• [Task instructions]: Every line of the listing that holds the word "computer" should be returned.
=======
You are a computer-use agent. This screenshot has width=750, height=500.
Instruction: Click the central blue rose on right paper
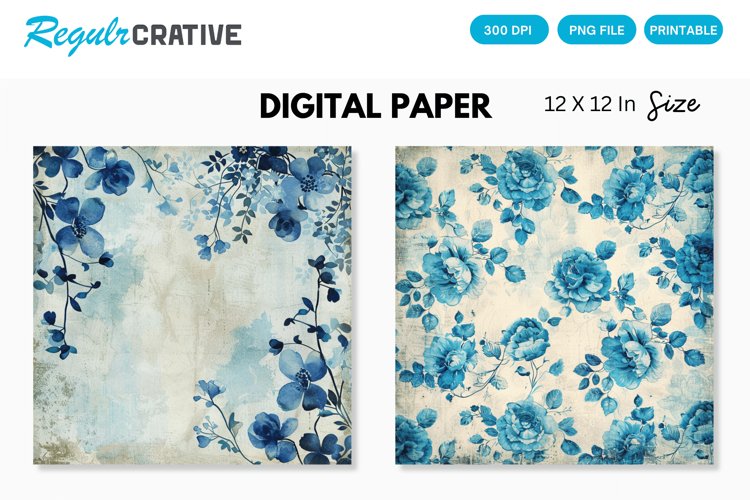click(578, 279)
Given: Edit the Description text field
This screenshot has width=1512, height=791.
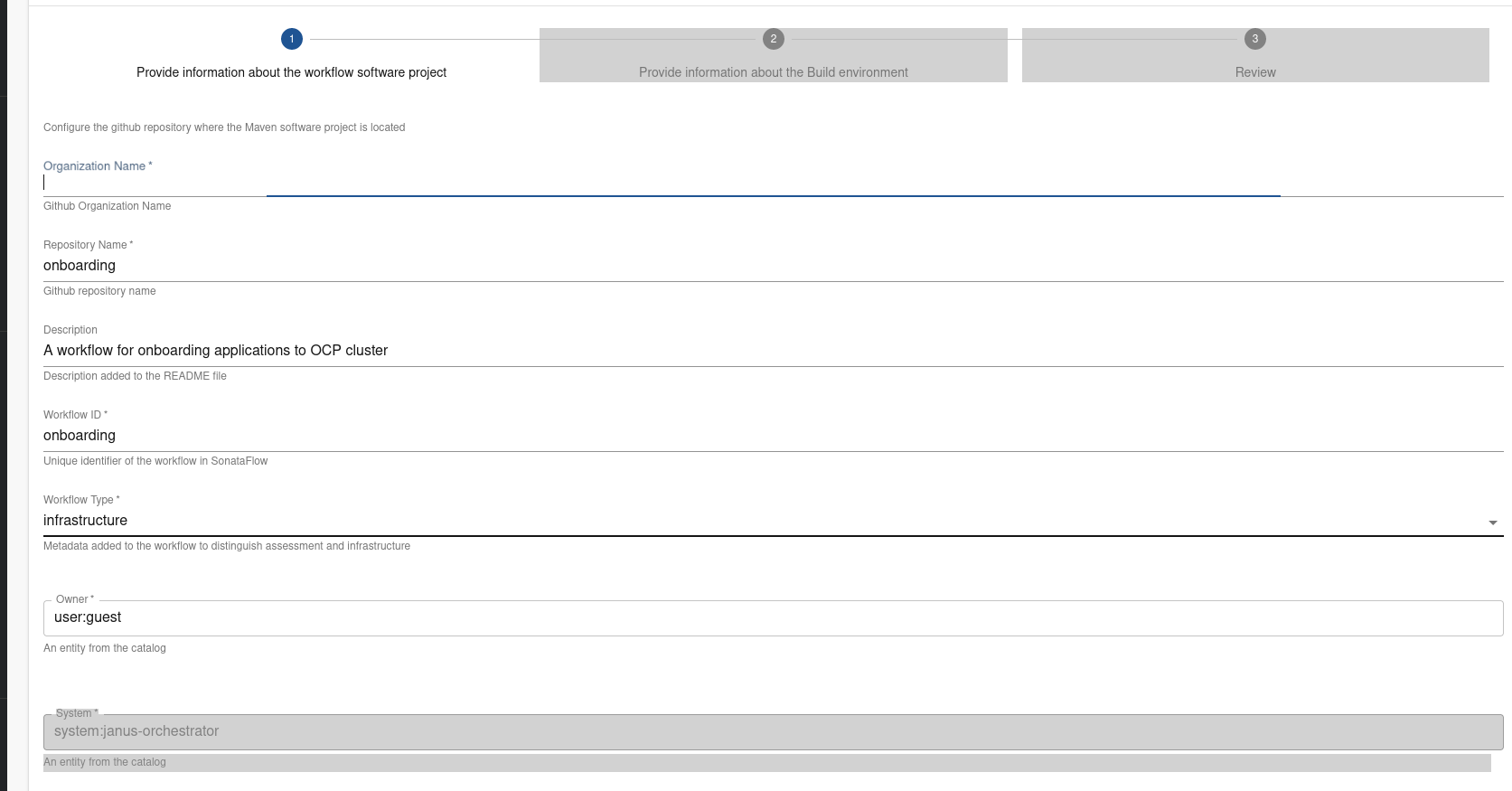Looking at the screenshot, I should pyautogui.click(x=773, y=351).
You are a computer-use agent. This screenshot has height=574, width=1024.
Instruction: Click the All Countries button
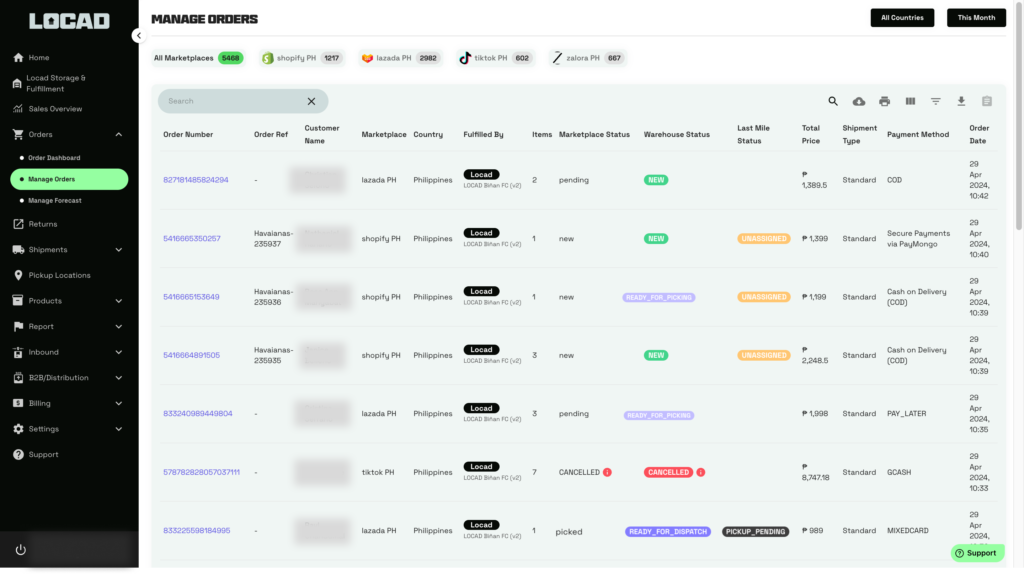[902, 17]
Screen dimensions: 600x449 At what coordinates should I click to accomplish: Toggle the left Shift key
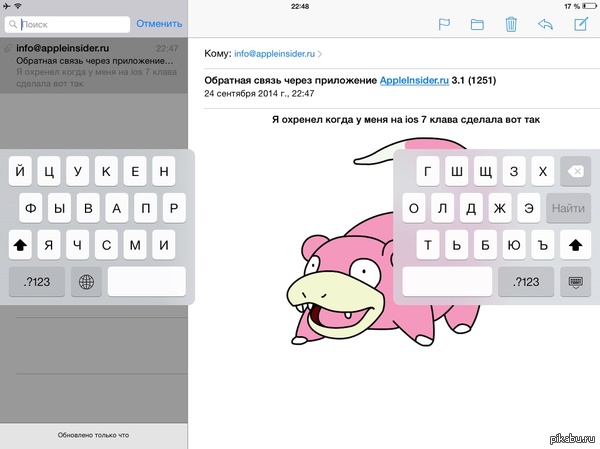(x=22, y=243)
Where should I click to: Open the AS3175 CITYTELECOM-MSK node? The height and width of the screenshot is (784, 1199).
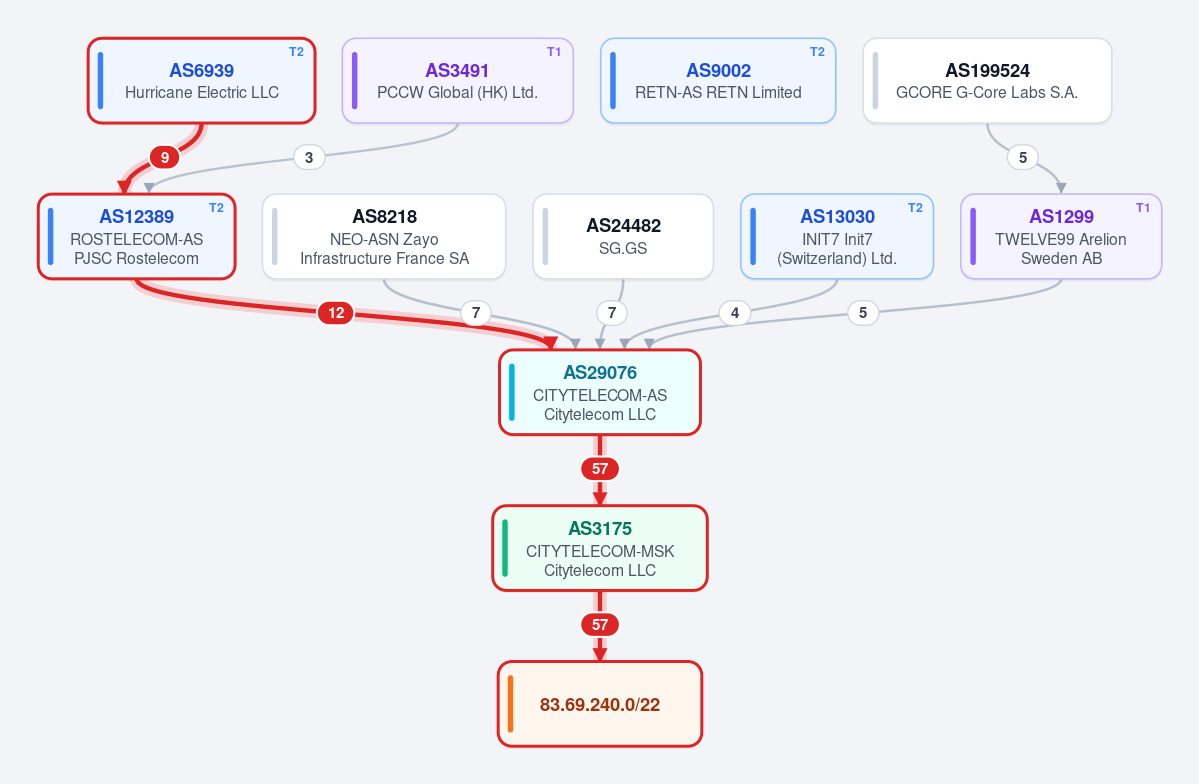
=======
• [Solved exercise]:
You are a computer-use agent. This screenshot has width=750, height=500.
You are a computer-use agent. This screenshot has height=574, width=1024.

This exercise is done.